Kissa Kursi Ka: NDA wrests Rajya Sabha Deputy Chairman's post

The BJP at the head of the treasury proved to be far more nifty and agile than the Grand Old Party, with its grand old big brotherly ways.

Published: 10th August 2018 02:32 AM  |   Last Updated: 10th August 2018 09:24 AM   |  A+A-

Harivansh_Singh

Newly-elected Deputy Chairman of the Rajya Sabha Harivansh Narayan Singh takes charge at his office at Parliament in New Delhi on Thursday Aug 9 2018. (Photo | PTI)

Express News Service

NEW DELHI: An election for the Rajya Sabha deputy chairperson’s post is a rare occurrence and the contest getting so much attention is even more of a rarity. A clear victory for the BJP in an upper house where it lacked majority made it stand out.

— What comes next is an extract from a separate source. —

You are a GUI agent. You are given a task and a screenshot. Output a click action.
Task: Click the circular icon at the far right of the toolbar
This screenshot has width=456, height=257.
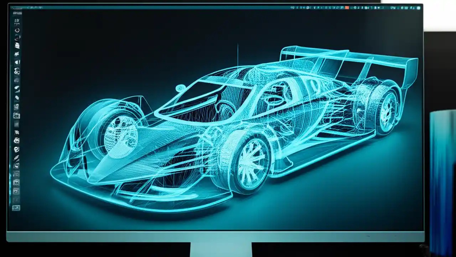[418, 7]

Also, the method: it did so by winning not just allies but the fence-sitters onto its side. The regional parties proved to be the clincher. What nailed it is the fact that JD(U)’s Harivansh Narayan Singh was picked as the NDA candidate.

The way the chessboard arranged itself thereafter held a lesson for the Congress, whose candidate B K Hariprasad lost — that its idea of mahagathbandhan against the BJP won’t be easy to achieve.

READ STORY HERE: Know all about Harivansh Narayan Singh, newly elected Rajya Sabha Deputy Chairman

The BJP at the head of the treasury proved to be far more nifty and agile than the Grand Old Party, with its grand old big brotherly ways.

The BJP wrested the first mover’s advantage by getting their candidate in place. That selection itself put paid to the opposition’s attempt to forge unity.

Prime Minister Narendra Modi allowed himself a slight pun on Hariprasad’s name, later expunged, and also lavished fulsome praise for the soft-spoken Harivansh. But what this election achieved for him and the treasury besides that was full of ironies.

For a politician who has rarely ever lost an election, being worsted by the Bihar grand alliance had been the biggest glitch in his record.

But in his typical never-say-die spirit, Modi first nulled that loss by getting JD(U) boss and Bihar Chief Minister Nitish Kumar back into the NDA fold.

By propping up the candidate proposed by Nitish, the architect of the original mahagathbandhan, that too at a time when talk of another mahagathbandhan rising to defeat Modi in 2019 is swirling in the air, he made a strong point.

So winning the RS deputy chair’s post has a deep ring about it—full of resonances for 2019. If it was yet another test run for Opposition unity, it was a failure. Obviously, Modi takes no election lightly, not even one won through a voice vote followed by a division.

But what swung the election for the BJP? Not Nitish or the JD-U, but the support of another regional powerhouse, Naveen Patnaik’s BJD, which was clinched through a request call from none other than the PM.

That proved to be the difference. Rahul Gandhi, who misses no opportunity to underline the need for a grand alliance with regional parties, never broached it with the Odisha CM.

Keshav Rao, a former Congressman now with K Chandrashekar Rao’s TRS, explained why his party supported the BJP/NDA candidate: “They had the first mover’s advantage. Nitishbabu called KCR, but did the Gandhis bother? We waited…”

So did Arvind Kejriwal. The Delhi CM decided his Aam Admi Party would abstain, bringing down the Opposition’s vote count by three, indirectly helping NDA’s candidate.

And pray why? Because, Nitish showed the courtesy of soliciting his support, the Congress or the Congress chief did not. Nor did the Congress ask West Bengal CM Mamata Banerjee to use her goodwill with either Naveenbabu or Kejriwal, or even Shiv Sena, to swing it for its candidate.

Not a day goes by without the BJP’s disgruntled ally, the Sena, pouring scorn on it. But BJP chief Amit

Shah swallowed his ego, called up Uddhav Thackery and also reached out to the government’s trenchant critic, Sena MP Sanjay Raut. Even the Akalis, upset for not getting their candidate Naresh Gujral nominated to the post, were roped in to support Harivansh.

In the end, it emerged that anti-Congressism runs much deeper than anti-BJPism among regional satraps.

Their local political considerations determine their voting/alliance choices in Parliament, or on the national stage. It’s time Rahul Gandhi learnt the ropes of coalition-era realpolitik, and not leave everything to a Ghulam Nabi Azad or an Anand Sharma.

It will not be a bad start to rejig his memory on how his mother Sonia Gandhi walked over, quite literally, to Sharad Pawar and Ram Vilas Paswan in 2004, to persuade them to back the Congress.

Lastly, Rahul Gandhi must realise there’s no option but to create a stronger Congress, for which he needs to win a few elections—the allies and grand alliance will follow, As of now, Narendra Modi appears to be continuing on his winning wicket.